* TSX rises 61.39 points to 8,690.49
* Energy and gold-mining stocks surge
* Eighth straight higher close for index (Adds details, comments and official numbers)
By Frank Pingue
TORONTO, March 19 (Reuters) - Toronto’s main stock index closed higher for an eighth straight session on Thursday as the U.S. Federal Reserve’s plan to fight the recession boosted commodity prices and buoyed the resource-heavy index.
Energy and gold-mining companies headlined the rally, which was largely a continuation from Wednesday’s surge after the Fed unexpectedly said it would buy long-term Treasury bonds in a bid to revive the recession-hit economy.
Shares of Suncor Energy (SU.TO), the key driver behind the rally, rose 7 percent to close at C$33.40, while EnCana Corp ECA.TO closed up 4.8 percent at C$53.02.
The key Toronto index is now up 16 percent from the five-year low hit two weeks ago and finished the session at its highest closing level since Feb. 11. It was also the first time since December 2004 that the index has risen in eight straight sessions.
“We were so oversold that any rebound would expect to be a pretty strong one,” said Gavin Graham, director of Investments at BMO Asset Management.
“What’s been impressive is the way that this continued, and unlike in the States, where you have had a couple down days, we haven’t had that.
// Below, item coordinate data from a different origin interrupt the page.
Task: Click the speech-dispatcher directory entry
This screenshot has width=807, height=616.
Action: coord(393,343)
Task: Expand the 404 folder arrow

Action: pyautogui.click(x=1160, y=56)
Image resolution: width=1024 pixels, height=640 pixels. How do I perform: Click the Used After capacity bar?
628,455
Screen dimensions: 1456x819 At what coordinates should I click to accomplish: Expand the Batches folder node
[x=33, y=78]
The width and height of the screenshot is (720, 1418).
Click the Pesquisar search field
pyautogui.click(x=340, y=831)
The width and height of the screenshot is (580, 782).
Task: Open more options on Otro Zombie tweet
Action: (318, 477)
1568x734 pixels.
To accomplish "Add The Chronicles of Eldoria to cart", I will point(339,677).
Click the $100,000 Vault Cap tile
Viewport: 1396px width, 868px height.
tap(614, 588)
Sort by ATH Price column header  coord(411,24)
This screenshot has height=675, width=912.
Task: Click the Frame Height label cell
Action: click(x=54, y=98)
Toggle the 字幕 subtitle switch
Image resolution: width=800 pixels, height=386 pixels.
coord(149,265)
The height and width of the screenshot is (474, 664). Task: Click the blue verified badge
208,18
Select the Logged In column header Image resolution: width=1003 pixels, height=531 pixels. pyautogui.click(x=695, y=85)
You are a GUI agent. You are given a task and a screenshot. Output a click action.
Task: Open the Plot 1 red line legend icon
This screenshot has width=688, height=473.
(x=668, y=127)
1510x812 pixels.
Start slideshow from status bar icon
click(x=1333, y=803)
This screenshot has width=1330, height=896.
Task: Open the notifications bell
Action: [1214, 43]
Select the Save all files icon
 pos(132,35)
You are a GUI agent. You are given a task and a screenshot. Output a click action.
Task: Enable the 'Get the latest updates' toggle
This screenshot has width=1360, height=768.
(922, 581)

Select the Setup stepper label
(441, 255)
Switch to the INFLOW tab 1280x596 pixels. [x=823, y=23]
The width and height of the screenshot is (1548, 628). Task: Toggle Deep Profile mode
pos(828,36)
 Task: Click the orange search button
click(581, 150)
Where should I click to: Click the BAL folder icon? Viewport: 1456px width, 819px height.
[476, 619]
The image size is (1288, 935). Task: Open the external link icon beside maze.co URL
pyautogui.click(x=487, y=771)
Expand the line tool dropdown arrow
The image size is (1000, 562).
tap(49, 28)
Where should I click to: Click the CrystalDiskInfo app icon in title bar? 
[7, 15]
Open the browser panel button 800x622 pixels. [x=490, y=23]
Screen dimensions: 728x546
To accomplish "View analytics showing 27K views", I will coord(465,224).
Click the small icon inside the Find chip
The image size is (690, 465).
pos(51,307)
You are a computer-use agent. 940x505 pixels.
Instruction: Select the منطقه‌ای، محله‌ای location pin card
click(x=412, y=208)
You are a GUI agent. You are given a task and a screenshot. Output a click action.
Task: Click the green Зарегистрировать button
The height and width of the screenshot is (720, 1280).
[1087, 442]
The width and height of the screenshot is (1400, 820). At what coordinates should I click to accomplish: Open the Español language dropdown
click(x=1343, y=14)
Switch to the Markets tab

We’ve seen the market keep going.”
The S&P/TSX composite index .GSPTSE rose 61.39 points, or 0.71 percent, to 8,690.49. The index shot 2.5 percent higher right after the open but by midday had relinquished much of that gain, spending the afternoon in a fairly tight range.
Four of the TSX’s 10 sectors ended higher, led by a 4.5 percent gain in the materials group, which includes gold and base metal miners, and the energy sector’s 4.28 percent rise.
Shares of gold miners rallied as the price of gold shot to a three-week high as inflation concerns flared as the Fed said it planned to spend $300 billion on long-dated Treasuries.
“If they are printing lots of extra dollars to do all the buying of these Treasuries, it’s probably a good idea to have something you can’t print,” Graham said.
Limiting the TSX’s latest gain was a 2.87 percent drop by the financial sector, which succumbed to profit-taking after a staggering 29 percent rally over the previous seven sessions.
In early March the TSX plunged to its lowest level in more than five years, piercing the low it hit in November of last year, which many investors at the time figured could hold as a bottom.
Unlike November’s big fall, however, the skid early this month was followed by a streak of gains that some experts say could hold up in the face of further bouts of selling.
“I think it’s too early to tell on that, but it’s certainly better to have these stocks up than down,” said John Kinsey, portfolio manager at Caldwell Securities Ltd. “You’ve got to start somewhere, so hopefully we’ve maybe put in a bottom and were working at putting in some kind of a base.”